Yesterday Garret Graves suggested that the state should
sue the Army Corps of Engineers and leave oil and gas alone.
In criticizing the suit, though, Graves laid more of the blame for
coastal damage on the corps, arguing that the Mississippi River levees
and other corps projects were more to blame for coastal damage than oil
and gas companies.
“If you’re worried about coastal restoration,
if you’re worried about the sustainability of this area, I wonder why
you’re worried about a scrape on a heart-attack patient,” he said.
Here's the new definition of scrape.
"What is so tragic about the oil and gas industry’s approach to this —
and the state’s sort of callous disregard, I mean complete negligence —
was that there were answers,” says Tulane environmental law professor Oliver Houck.
“They could have avoided the dredging, they could have immediately
repaired the dredging following — they didn’t do either. Having made
very sure the state wouldn’t touch them, they turned around and said,
‘Hey, the state never touched us.’ Well, come on — the state is just as
complicit in the oil and gas damage as the industry is.”
The
dredging would eventually slow down because the oil and gas fields under
the wetlands were playing out and the action was moving offshore, where
4,000 rigs would eventually be planted off the state’s coast.
But
the damage had been done. Of the nearly 2000 miles of coastal wetlands
lost between the 1930s and 2010, researchers say anywhere from 30 to 90
percent can be traced to actions by the oil and gas industry.
“I’m comfortable with up to 90 percent,” says LSU researcher Gene Turner. He says for every acre of canal dredged, there is another five to seven acres of wetland that is lost.
That's a mighty sharp tool they used to scrape out those oil field canals. It's not often that a scrape takes
thousands of years off the patient's life.
The government built levees to protect communities from
Mississippi River floods. It built jetties at the
river's mouth to prevent sandbars from forming and
blocking shipping traffic. Those projects worked, but they
also accelerated land loss by cutting off sediment flow to
the wetlands that once kept pace with subsidence, the
natural sinking of soft marsh soils.
Still, the Louisiana coast might have survived another
1,000 years or more, Louisiana State University scientists
said.
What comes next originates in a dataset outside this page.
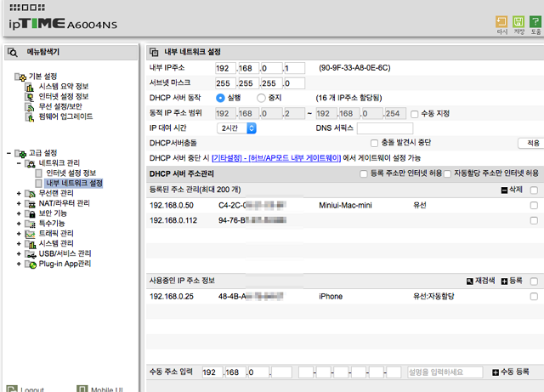Check 충돌 발견시 중단 checkbox
The height and width of the screenshot is (392, 544).
tap(374, 143)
But the discovery of oil and gas compressed its
destruction into a half-century.
By the 1980s, the petroleum industry and the corps had
dredged more than 20,000 miles of canals and new navigation
channels from the coast inland across the wetlands. The new
web of waterways, like a circulatory system pumping poison,
injected saltwater from the Gulf of Mexico into
salt-sensitive freshwater wetlands. Fueled by the advance of
big business on the coast, the Gulf's slow march
northward accelerated into a sprint.
But then they tell us we're entering the post-antibiotic era of medicine. Maybe a scrape really is a deadly cut. nowadays.
1 comment:
I am amazed no one has called Graves on this BS. This alleged foe of frivolous lawsuits is suggesting that the state sue the federal government over the levees, when by federal statute the federal government is immune from any liability for any damages caused by flood control projects.
He's bullshitting everyone, and no one is noticing it.